Jolie idée que le doublé Martinu proposé par les élèves du Conservatoire National de Lyon : on apprendra ainsi beaucoup sur les tentations surréalistes éprouvées dans le Paris de l’entre-deux guerres par le compositeur tchèque. L’opéra en un acte Les Larmes du couteau renseigne sur un Martinu radicalement différent, l’expérimentateur des années vingt, celui qui ne méprisait pas encore l’Avant-Garde de son époque et qui osait mettre en musique une pièce manifeste de Dada, signée par l’impayable Georges Ribemont-Dessaignes. L’argument délirant et macabre (une jeune fille tombe amoureuse d’un pendu, elle se suicide pour le ramener à la vie) est comme à contrario d’une musique largement envahie par le jazz et les danses de salon (mais avec l’œil de Stravinski dessus, et l’inévitable accordéon de Paname), qui se moque de toute sentimentalité.

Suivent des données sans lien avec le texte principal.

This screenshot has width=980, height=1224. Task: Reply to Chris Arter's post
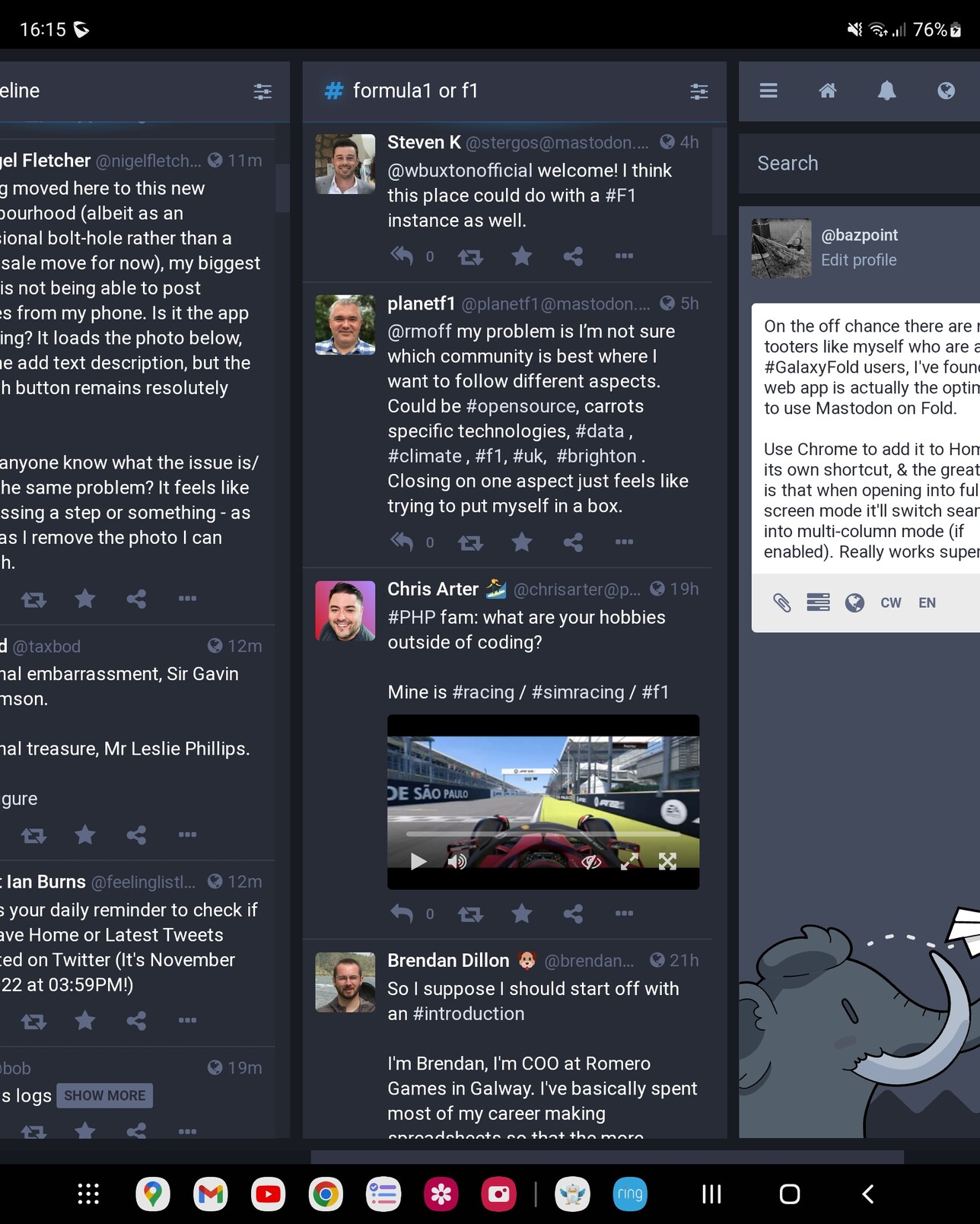[402, 913]
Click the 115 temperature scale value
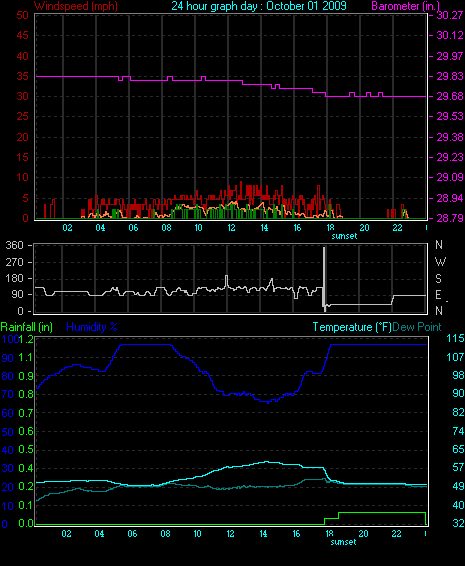Image resolution: width=465 pixels, height=566 pixels. (x=455, y=338)
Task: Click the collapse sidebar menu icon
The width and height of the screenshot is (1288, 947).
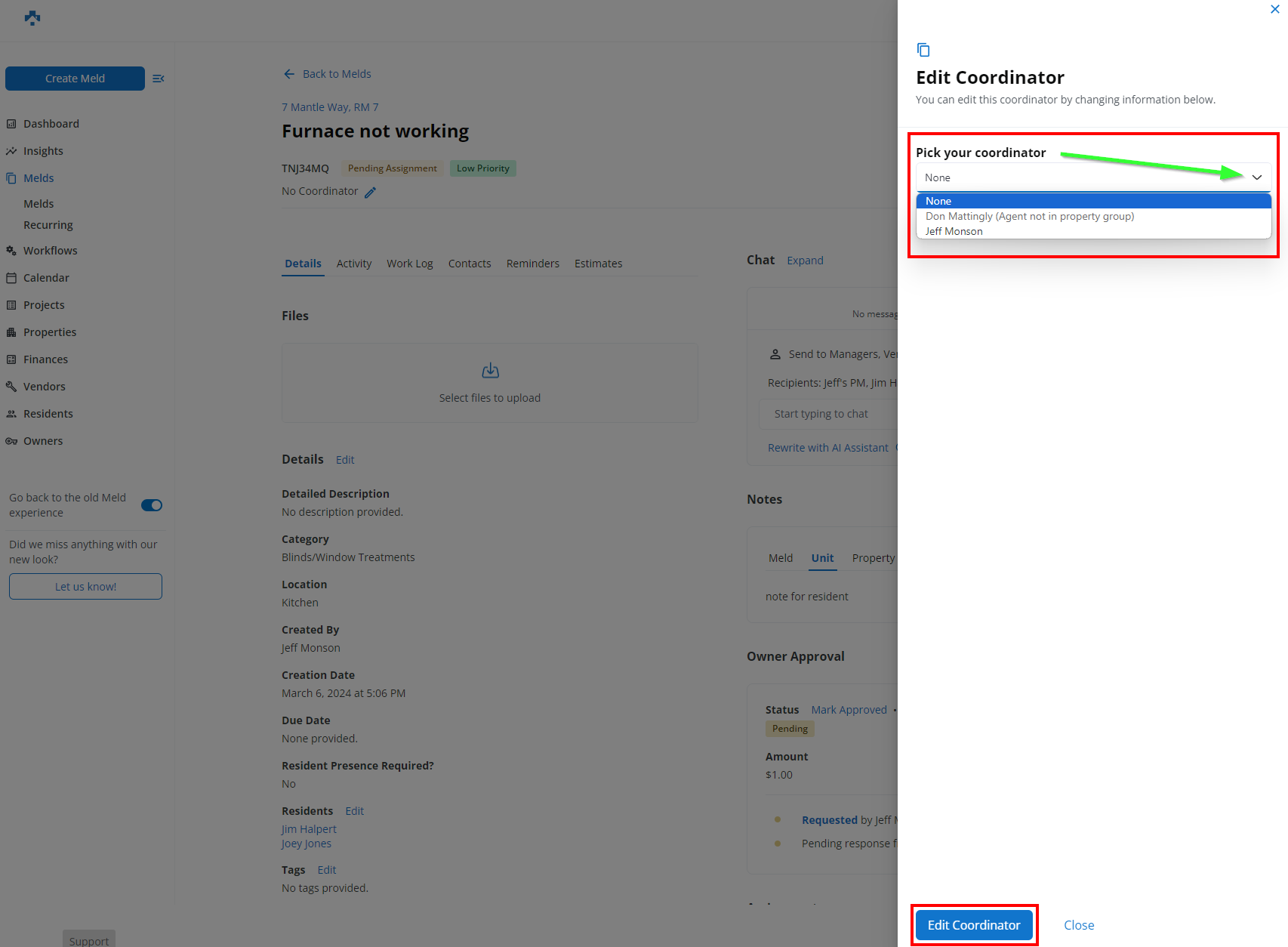Action: [159, 79]

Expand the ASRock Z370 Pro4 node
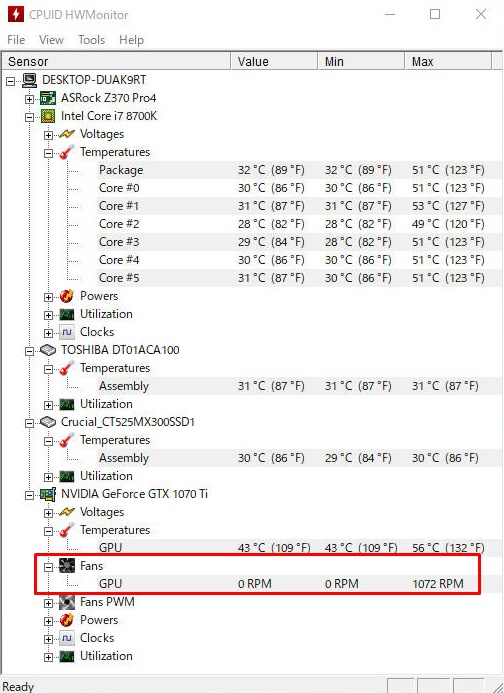click(29, 99)
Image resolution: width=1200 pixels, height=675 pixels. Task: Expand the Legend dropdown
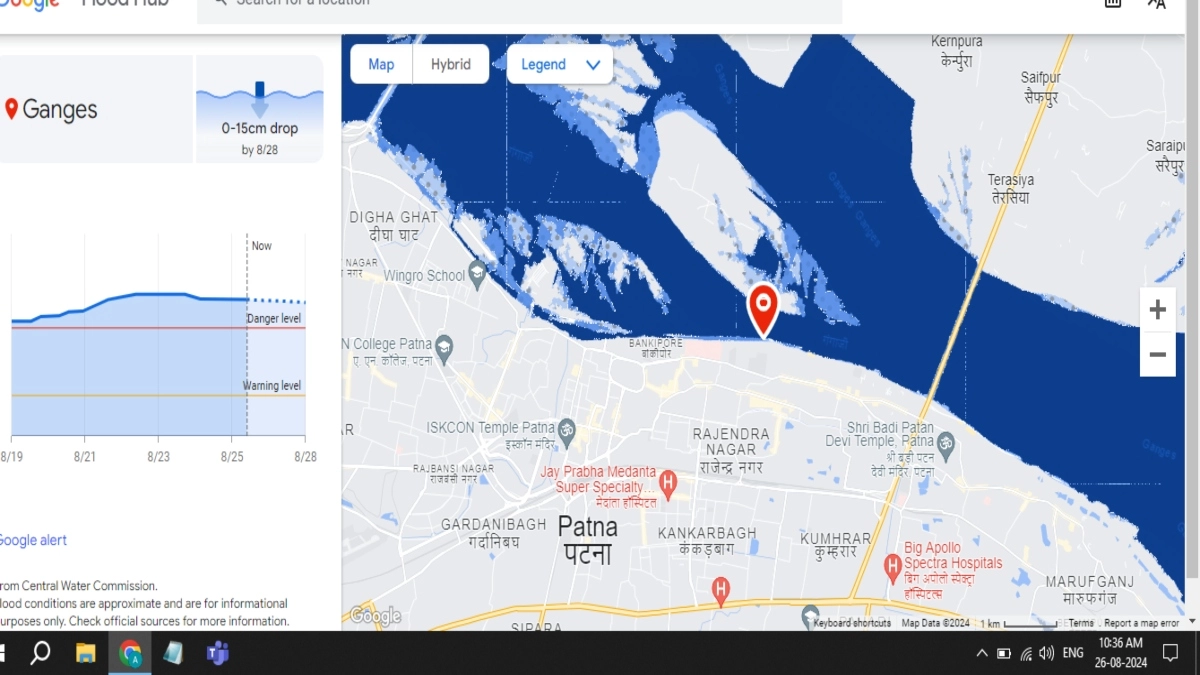click(x=560, y=64)
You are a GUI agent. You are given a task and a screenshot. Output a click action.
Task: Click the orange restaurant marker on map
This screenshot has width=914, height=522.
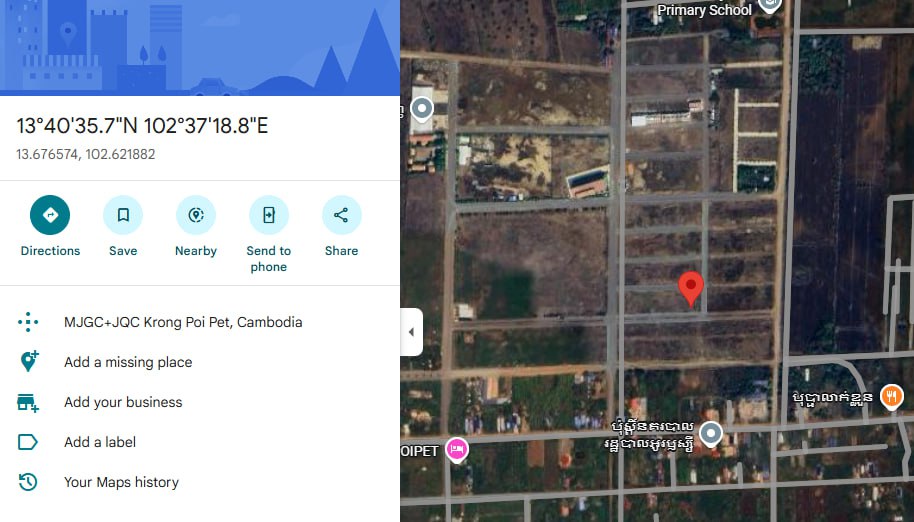[x=891, y=397]

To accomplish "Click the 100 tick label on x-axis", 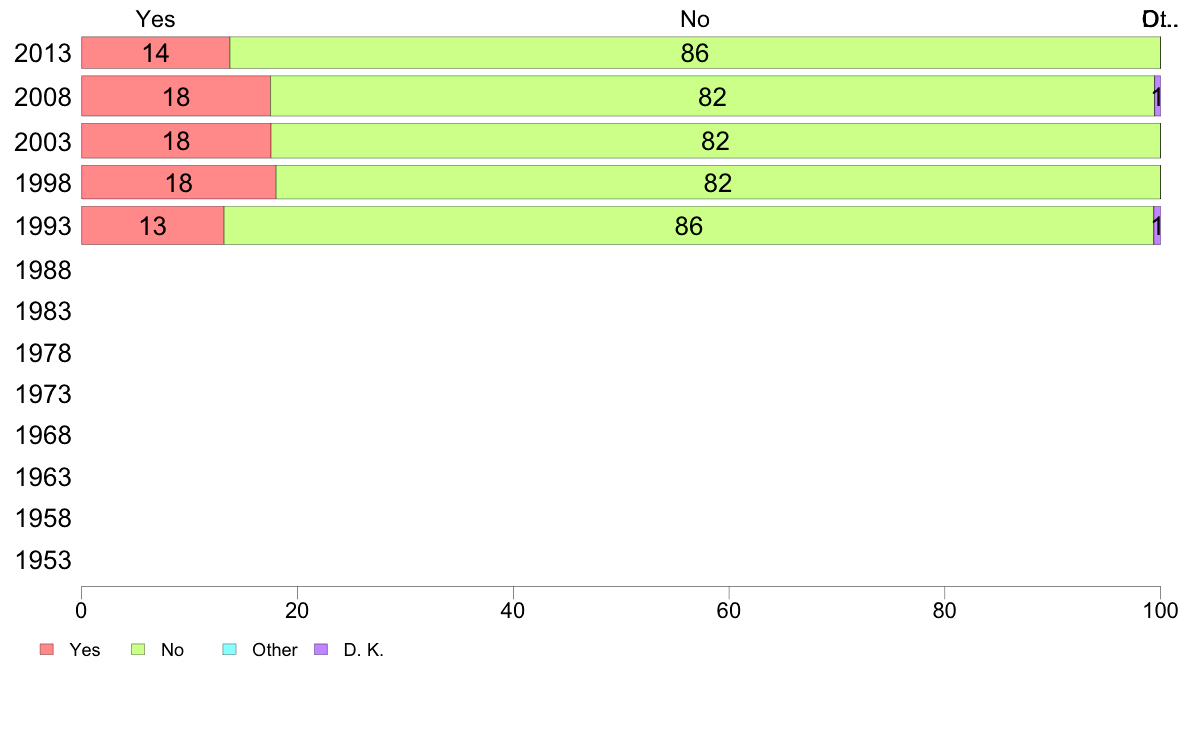I will [x=1160, y=608].
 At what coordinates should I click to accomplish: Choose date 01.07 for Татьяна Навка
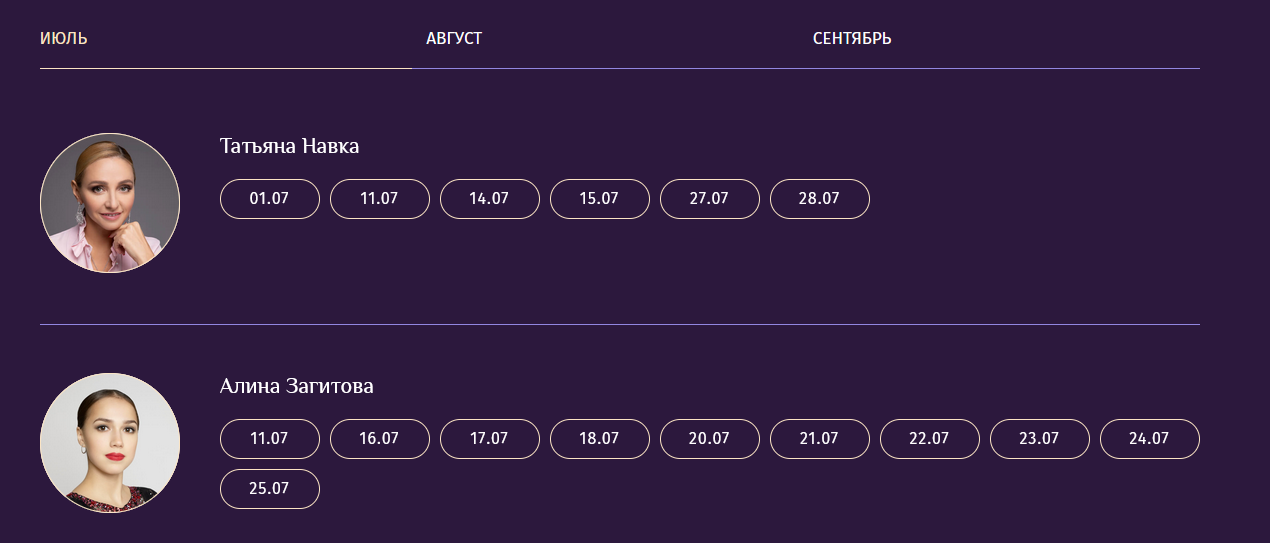[269, 199]
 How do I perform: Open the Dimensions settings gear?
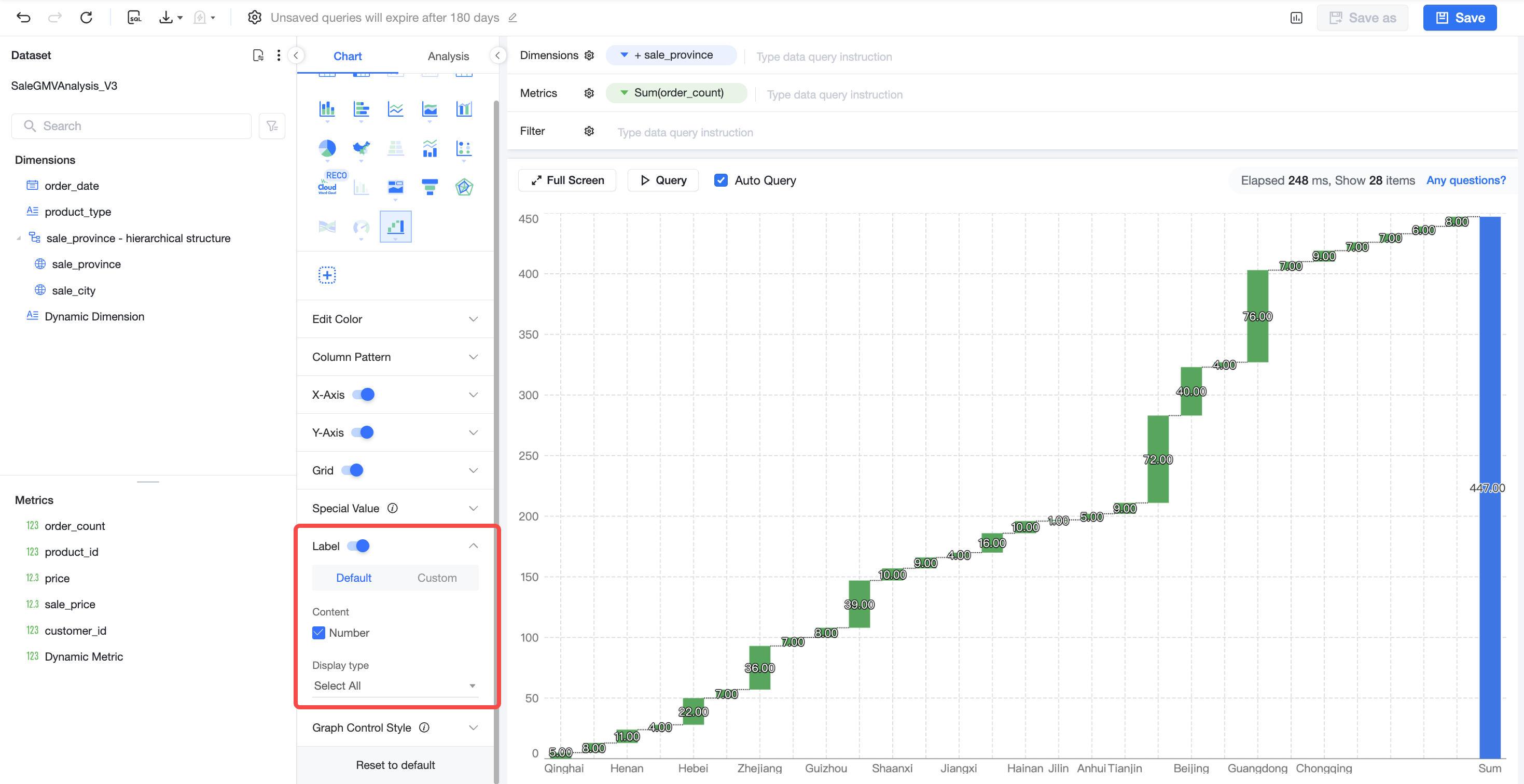point(589,55)
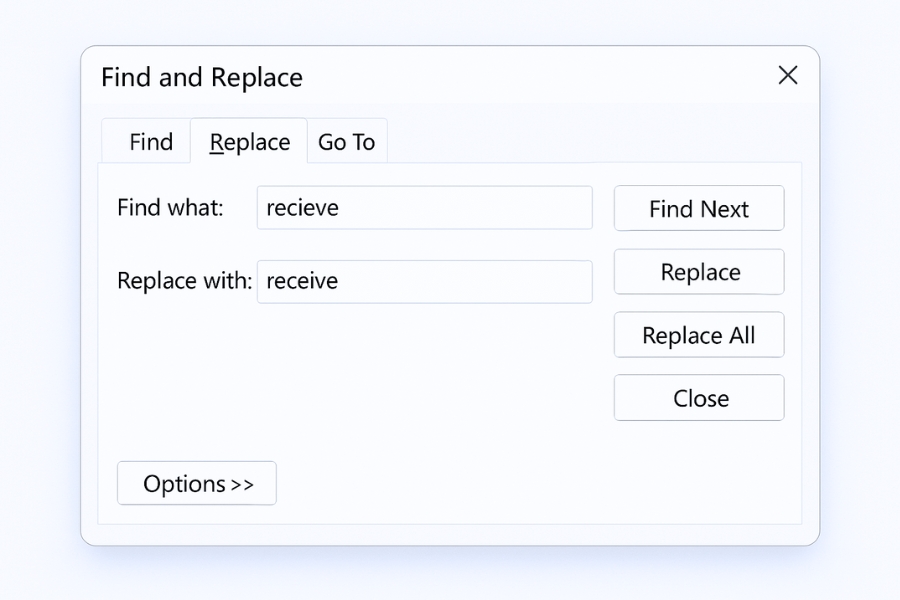The height and width of the screenshot is (600, 900).
Task: Click the >> chevrons on Options button
Action: [x=242, y=484]
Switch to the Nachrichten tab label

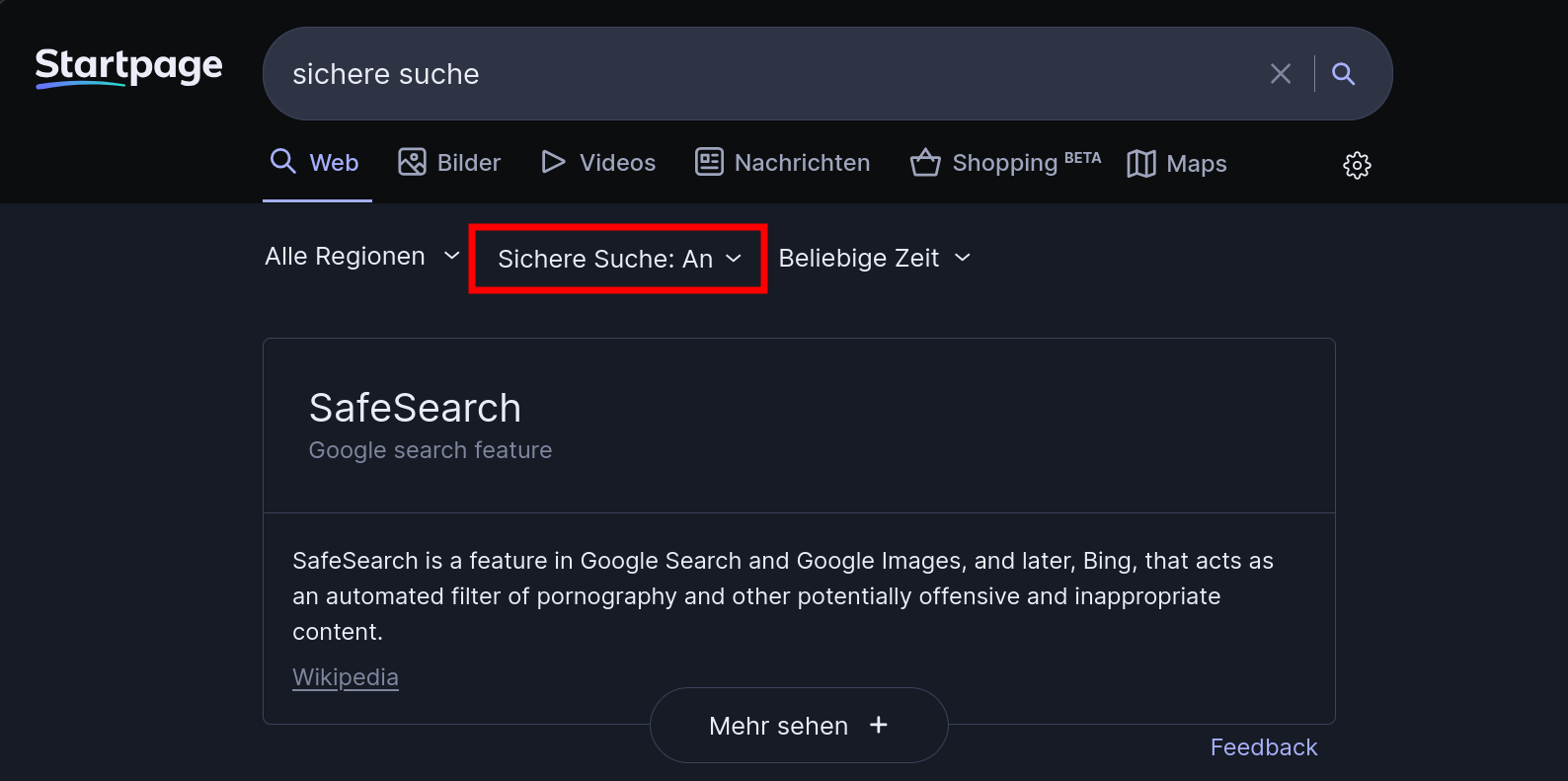click(802, 163)
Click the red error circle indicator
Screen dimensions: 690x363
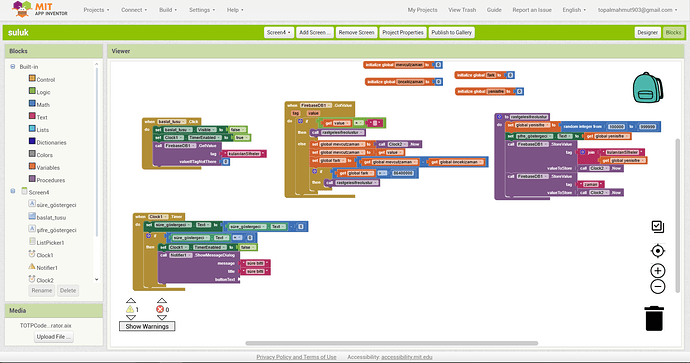(x=160, y=309)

La nostalgie de ce premier essai surréaliste poursuivit longtemps Martinu, puisqu’en 1936 il demanda à André Wurmser, pour une hypothétique création lors de l’Exposition Universelle, de lui trousser un livret où un chat chanterait (clin d’œil à L’Enfant et les Sortilèges ?). Wurmser lui rétorqua qu’il n’avait pas le chat sous la main, mais un tableau à l’huile chantant dans son cadre doré, oui. Martinu s’enthousiasma pour ce qui allait devenir Alexandre Bis. Comédie du couple où les moralités abondent pour mieux se dégonfler, pochade sans arrière-pensée, satire du mariage, Alexandre Bis est tout cela avec une pointe de surréalisme en plus et comme une prémonition, dix ans avant et le transformisme en moins, des Mamelles de Tirésias. La musique ironiquement néoclassique du compositeur laisse s’aligner, impassibles, les situations burlesques et briller un comique souvent désopilant.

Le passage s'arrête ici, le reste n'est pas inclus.